» **GIVEN TEXT**:
------------------------------

‘The Iron Heel At Work’ by Richard Brazier from Solidarity. Vol. 8 No. 393. July 21, 1917.

In 1917, the hammer came down on the U.S. left and workers’ movement. An outraged Richard Brazier on one of the largest vigilante actions ever committed in the United States. 2200 gunmen organized by the Phelps Dodge Mining Corporation, deputized and led by Cochise County Sheriff Harry Wheeler descended on the town of Bisbee, Arizona at 3 a.m on July 12, 1917 rounding up a list of 1200 striking miners led by IWW Metal Mine Workers Union No. 80. Also held were many who refused to work in the mines as scabs. In the morning the workers were marched through the desert sun to a baseball field. Under mounted machine guns, they were loaded onto cattle cars and driven 200 miles away to be dropped in the desert town of Hermanas, New Mexico. There they stayed until September, housed in the tents meant for refugees from the U.S. invasion of northern Mexico in pursuit of Pancho Villa. One striker and one gun thug were killed in a shootout during the sweep.

‘The Iron Heel At Work’ by Richard Brazier from Solidarity. Vol. 8 No. 393. July 21, 1917.

2000 Miners Deported From Bisbee by Mob of Corporation Plug-Uglies Armed With Rifles and Machine Guns. Copper Trust, Like a Mad Dog, Seeks to Punish Miners for Striking to Better Conditions and to Support Butte.

------------------------------

» **RECORD SET**:
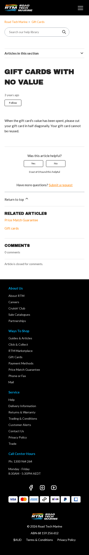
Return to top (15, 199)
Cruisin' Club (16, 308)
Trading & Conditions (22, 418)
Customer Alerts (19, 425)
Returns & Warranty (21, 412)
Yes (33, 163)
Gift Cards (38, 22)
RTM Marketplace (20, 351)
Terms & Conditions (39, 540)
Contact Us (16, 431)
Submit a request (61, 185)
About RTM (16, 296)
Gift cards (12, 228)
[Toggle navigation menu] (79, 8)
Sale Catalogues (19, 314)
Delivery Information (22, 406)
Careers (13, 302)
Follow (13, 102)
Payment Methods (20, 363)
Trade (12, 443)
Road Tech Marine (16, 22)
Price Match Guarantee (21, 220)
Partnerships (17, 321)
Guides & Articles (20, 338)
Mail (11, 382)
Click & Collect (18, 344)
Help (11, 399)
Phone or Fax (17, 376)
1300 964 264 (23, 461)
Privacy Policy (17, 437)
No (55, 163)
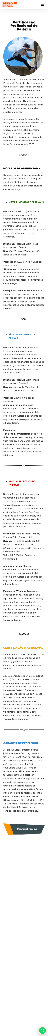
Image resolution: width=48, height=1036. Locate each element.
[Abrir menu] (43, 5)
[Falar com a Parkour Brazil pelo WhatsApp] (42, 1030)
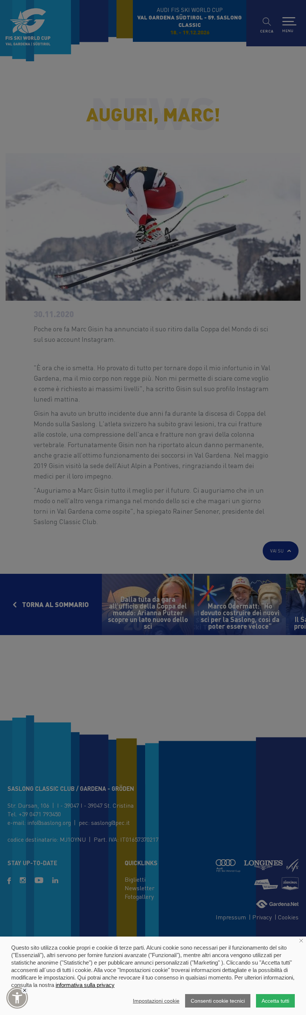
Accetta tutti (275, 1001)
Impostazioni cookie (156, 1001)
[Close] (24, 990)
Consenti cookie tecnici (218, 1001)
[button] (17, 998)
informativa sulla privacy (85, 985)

------------------------------

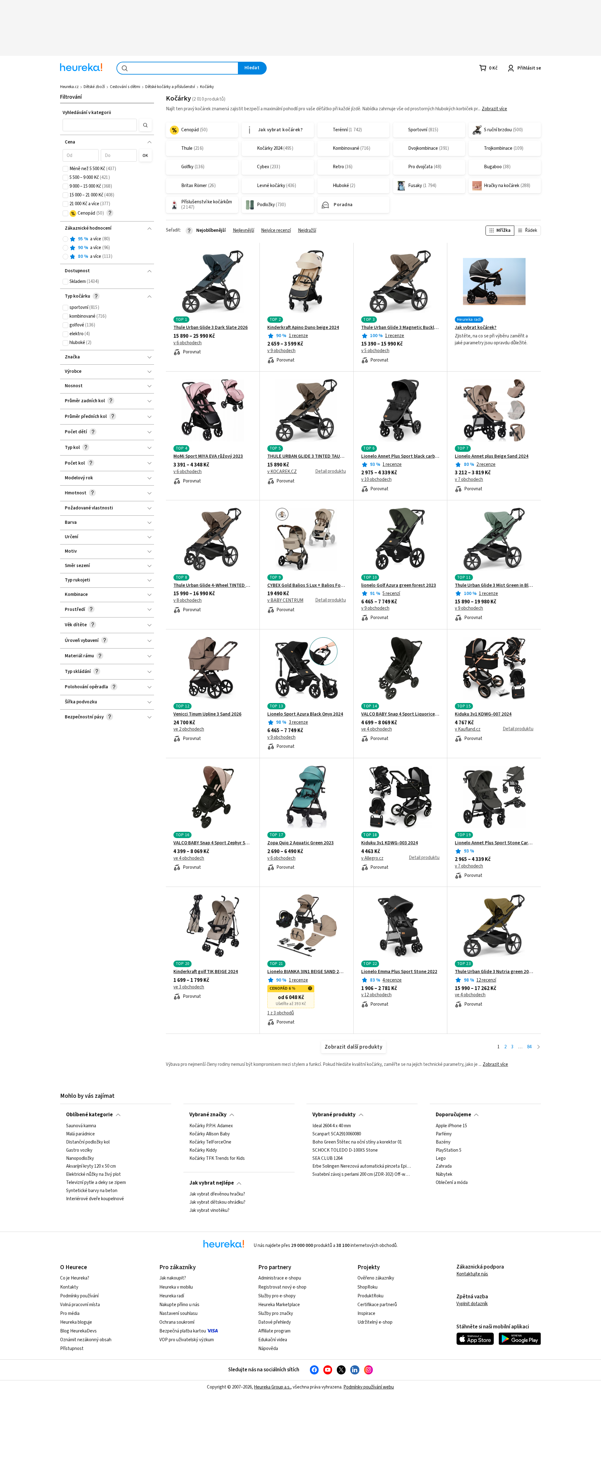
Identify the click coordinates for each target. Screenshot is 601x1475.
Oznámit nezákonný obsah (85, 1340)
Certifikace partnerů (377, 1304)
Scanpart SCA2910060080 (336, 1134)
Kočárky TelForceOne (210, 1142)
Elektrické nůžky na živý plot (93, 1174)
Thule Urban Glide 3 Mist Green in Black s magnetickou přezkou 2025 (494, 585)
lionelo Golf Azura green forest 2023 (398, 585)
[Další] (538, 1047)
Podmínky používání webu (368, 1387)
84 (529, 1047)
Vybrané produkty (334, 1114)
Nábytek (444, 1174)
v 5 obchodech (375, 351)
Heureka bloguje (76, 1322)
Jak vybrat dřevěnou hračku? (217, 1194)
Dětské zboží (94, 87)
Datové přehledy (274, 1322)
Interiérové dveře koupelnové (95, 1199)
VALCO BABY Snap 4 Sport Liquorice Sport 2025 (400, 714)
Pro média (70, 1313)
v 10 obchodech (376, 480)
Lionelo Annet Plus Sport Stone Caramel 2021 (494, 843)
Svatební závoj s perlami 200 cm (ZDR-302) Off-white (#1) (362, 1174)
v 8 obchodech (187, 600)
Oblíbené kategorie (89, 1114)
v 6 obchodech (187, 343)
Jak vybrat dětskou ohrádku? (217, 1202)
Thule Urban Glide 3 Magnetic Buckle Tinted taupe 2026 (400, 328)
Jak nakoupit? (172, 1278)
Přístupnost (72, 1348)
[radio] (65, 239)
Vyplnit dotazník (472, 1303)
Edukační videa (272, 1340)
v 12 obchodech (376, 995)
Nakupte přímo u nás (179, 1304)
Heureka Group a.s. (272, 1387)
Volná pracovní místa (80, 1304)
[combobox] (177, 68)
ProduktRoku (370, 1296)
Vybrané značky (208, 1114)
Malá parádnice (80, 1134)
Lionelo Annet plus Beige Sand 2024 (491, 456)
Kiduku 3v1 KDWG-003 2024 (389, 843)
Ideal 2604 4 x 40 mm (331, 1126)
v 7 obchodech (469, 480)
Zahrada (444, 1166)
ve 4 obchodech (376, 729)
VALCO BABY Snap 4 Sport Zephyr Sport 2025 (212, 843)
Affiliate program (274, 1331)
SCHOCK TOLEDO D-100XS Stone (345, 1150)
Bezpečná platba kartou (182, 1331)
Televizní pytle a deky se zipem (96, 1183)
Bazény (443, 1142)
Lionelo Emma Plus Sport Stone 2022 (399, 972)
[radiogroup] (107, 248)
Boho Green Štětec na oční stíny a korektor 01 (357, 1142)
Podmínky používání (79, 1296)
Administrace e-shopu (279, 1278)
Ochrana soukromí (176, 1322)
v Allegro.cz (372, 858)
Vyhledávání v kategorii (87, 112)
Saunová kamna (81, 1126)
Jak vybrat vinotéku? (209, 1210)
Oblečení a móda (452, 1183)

------------------------------

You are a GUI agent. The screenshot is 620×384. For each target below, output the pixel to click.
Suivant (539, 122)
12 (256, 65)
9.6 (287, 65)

------------------------------

» **GOALS**:
1. In the article on the Bisbee deportation, in which New Mexico town were the deported miners left?
2. Rewrite the article on the Bisbee deportation from "2000 Miners Deported" up to and including "to Support Butte.", with "Copper Trust" changed to "Copper Combine".
3. Extend the article on the Bisbee deportation, picking up right after its final sentence.

» **TASK RESPONSES**:
1. Hermanas, New Mexico.

2.
2000 Miners Deported From Bisbee by Mob of Corporation Plug-Uglies Armed With Rifles and Machine Guns. Copper Combine, Like a Mad Dog, Seeks to Punish Miners for Striking to Better Conditions and to Support Butte.

3.
The hall mark of Infamy has been established in “this land of the free and the home of the brave” and a master-class that is loudly acclaiming and entreating that the workers of America must make the world “safe for Democracy,” have shown an astonished and outraged world what kind of Democracy they are saving for it.

Almost two thousand strikers, among whom were three women, and strike sympathisers, were rounded up, taken from their homes and loved ones, in many cases, herded in a ball park guarded by 2,000 gunmen, business men and scabs, and all this hotch potch of evil, commanded by officials of the various mining companies of Bisbee, and other places where the strike was on. From the ball park they were herded into cattle cars, which were crowded to suffocation, transported hundreds of miles across a parched desert land, and unloaded at a siding, whose only inhabitants were three Mexican families and a lone telegraph operator, also there was a water tank.

There they were left without food and drink for 36 hours. This, in short, is what happened.

The Conspiracy.

Everything shows a well planned preconceived plot on the part of the copper barons of Arizona to perpetrate this the greatest wholesale kidnapping of striking workingmen and their sympathisers ever attempted in America, a kidnapping only equaled by the wholesale deportation of the Belgian workingmen by their German conquerors.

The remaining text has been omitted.